1000 mcycles to update a single entity

10 views
Skip to first unread message

Josh Heitzman

unread,
Oct 14, 2008, 10:24:16 PM10/14/08
to Google App Engine
I've been digging into where may app is spending its mcycles. By
using memcache I've gotten all of my requests that only read data down
well under the 1000 mcycle overall average request processing limit;
however, I'm seeing that it takes about 1000 mcycles to update a
single entity (not indexed, not very large either).

Is this in line with what other folks are seeing?

Josh Heitzman

unread,
Oct 14, 2008, 10:50:19 PM10/14/08
to Google App Engine
Actually, I'm it take about 1500 mcycle to update one entity and then
an about an additional 1000 mcycle per additional entity (each a
different kind in this case) that is updated via the same db.put call.

David Symonds

unread,
Oct 14, 2008, 11:31:24 PM10/14/08
to google-a...@googlegroups.com
On Wed, Oct 15, 2008 at 1:50 PM, Josh Heitzman <JoshHe...@hotmail.com> wrote:

> Actually, I'm it take about 1500 mcycle to update one entity and then
> an about an additional 1000 mcycle per additional entity (each a
> different kind in this case) that is updated via the same db.put call.

Is this in production? What size is the entity? Is it in a large
entity group? How much contention do you think is involved?


Dave.

Josh Heitzman

unread,
Oct 15, 2008, 12:01:37 AM10/15/08
to Google App Engine
Regarding the first question, those mcycle numbers are from logs on
GAE, not from local profiling. But if you mean are lots of people
using, no. I was the only user with any data when I did the test.

Regarding the second question, the entities are not what I would
consider large. For example, one has 10 integer properties, 1 string
property, 2 datetime properties, one string list property (15 strings
with none more 30 characters long), and one int list property (only 1
value at the moment).

The entity group had 4 entities in it when I generated those numbers.

There is no contention involved, as the data is user specific and I
was the only user with data when I did the test.

On Oct 14, 8:31 pm, "David Symonds" <dsymo...@gmail.com> wrote:

djidjadji

unread,
Oct 15, 2008, 3:04:53 AM10/15/08
to google-a...@googlegroups.com
For this entity at least 44 (10+1+2+15+1+15) index updates have to be done
in 16 different index tables (10+1+2+1+1+1). Every attribute has its
implicit index
and you get an implicit index for the 'product' of the property lists.
Not to mention the index tables mentioned in the index.yaml file that
this entity uses.
It can grow big when you have the ListProperties used in the
index.yaml file, 15 extra updates
for every mention of the string list property.
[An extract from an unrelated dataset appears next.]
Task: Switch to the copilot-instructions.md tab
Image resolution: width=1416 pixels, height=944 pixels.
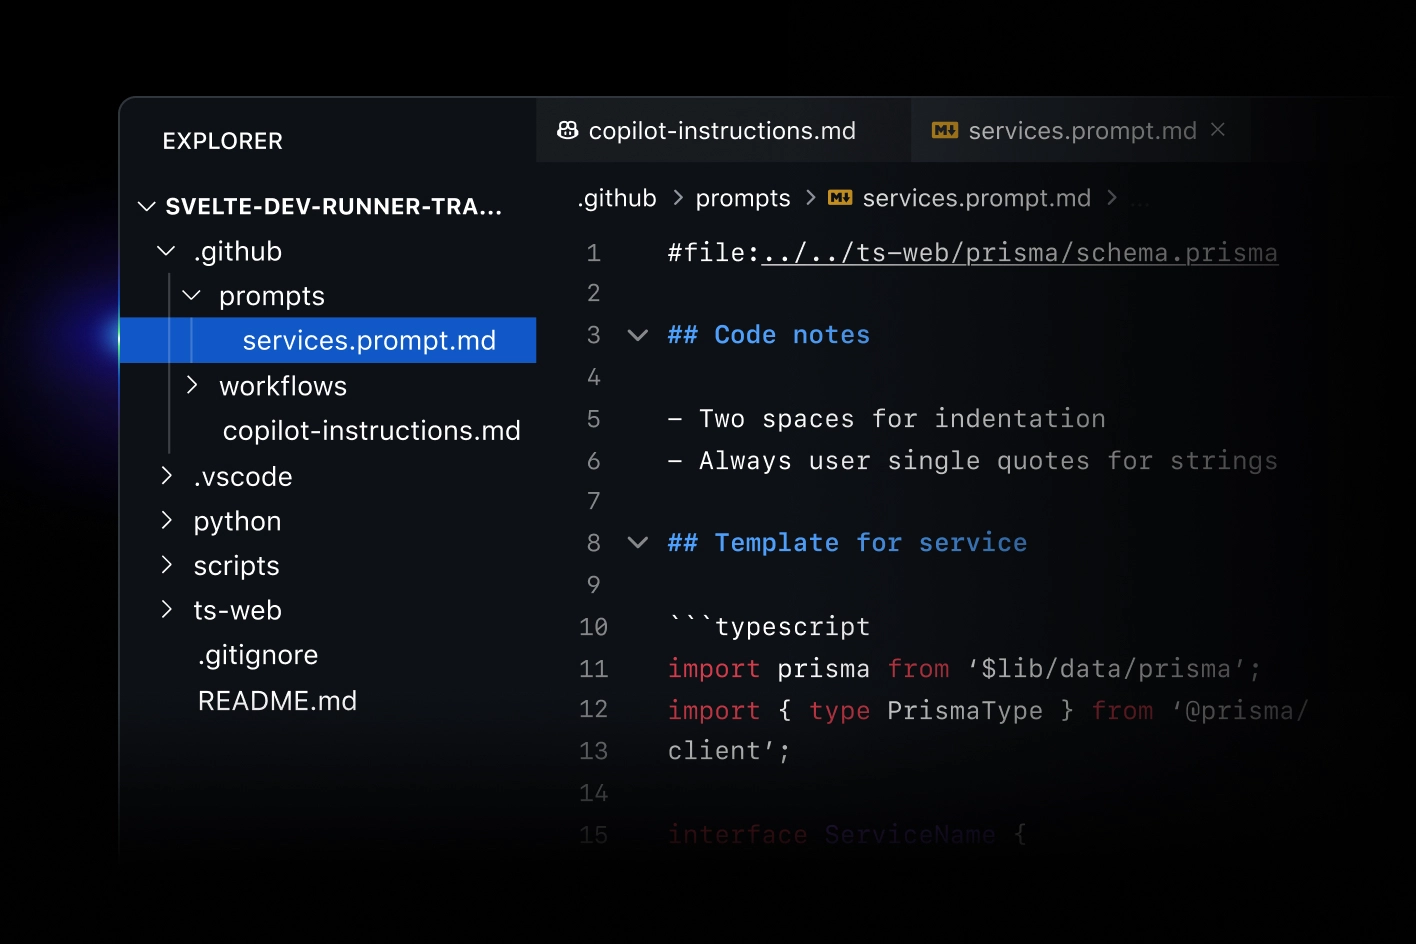Action: click(x=722, y=130)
I'm sure not every property of an entity is used in a query to retrieve objects.
To reduce the number of index updates it could be useful to have a
non-index version of every property type. Just like we have for the
StringProperty. The TextProperty does not have an index to be updated.

A possible syntax to tell AppEngine NOT to create and update an index for a
property would be to add an attribute to the Property constructor.
The default value of the attribute is True.

def MyModel(db.Model):
id = db.IntegerProperty(required=True)
num1 = db.IntegerProperty(need_index=False)

This would also help not to often hit the entity-index-update-limit
('exploding' index).

Are the index updates counted in the mcycles used?

2008/10/15 Josh Heitzman <JoshHe...@hotmail.com>:

Tim

unread,
Oct 15, 2008, 3:16:27 AM10/15/08
to Google App Engine
That would be a nice addition. Currently I've created a pickled
property (suggested by a previous post to this group) for properties
that don't need to be indexed, but I fear it won't play well with
djangoforms / model forms.

On Oct 15, 12:04 am, djidjadji <djidja...@gmail.com> wrote:
> For this entity at least 44 (10+1+2+15+1+15) index updates have to be done
> in 16 different index tables (10+1+2+1+1+1). Every attribute has its
> implicit index
> and you get an implicit index for the 'product' of the property lists.
> Not to mention the index tables mentioned in the index.yaml file that
> this entity uses.
> It can grow big when you have the ListProperties used in the
> index.yaml file, 15 extra updates
> for every mention of the string list property.
>
> I'm sure not every property of an entity is used in a query to retrieve objects.
> To reduce the number of index updates it could be useful to have a
> non-index version of every property type. Just like we have for the
> StringProperty. The TextProperty does not have an index to be updated.
>
> A possible syntax to tell AppEngine NOT to create and update an index for a
> property would be to add an attribute to the Property constructor.
> The default value of the attribute is True.
>
> def MyModel(db.Model):
>   id = db.IntegerProperty(required=True)
>   num1 = db.IntegerProperty(need_index=False)
>
> This would also help not to often hit the entity-index-update-limit
> ('exploding' index).
>
> Are the index updates counted in the mcycles used?
>
> 2008/10/15 Josh Heitzman <JoshHeitz...@hotmail.com>:

Josh Heitzman

unread,
Oct 15, 2008, 3:25:15 AM10/15/08
to Google App Engine
There are no indexes in index.yaml for these entity kinds and not very
many of the properties are being changed at one time (no idea if that
matters or not).

If updating the implicit indexes is the majority of the cost of doing
these updates, then I definitely agree that either--
1) an attribute for disabling the implicit indexing of properties
should be added, or
2) native serialization needs to be provided as part of the runtime so
we can quickly (de)serialize our data (from)into a blob.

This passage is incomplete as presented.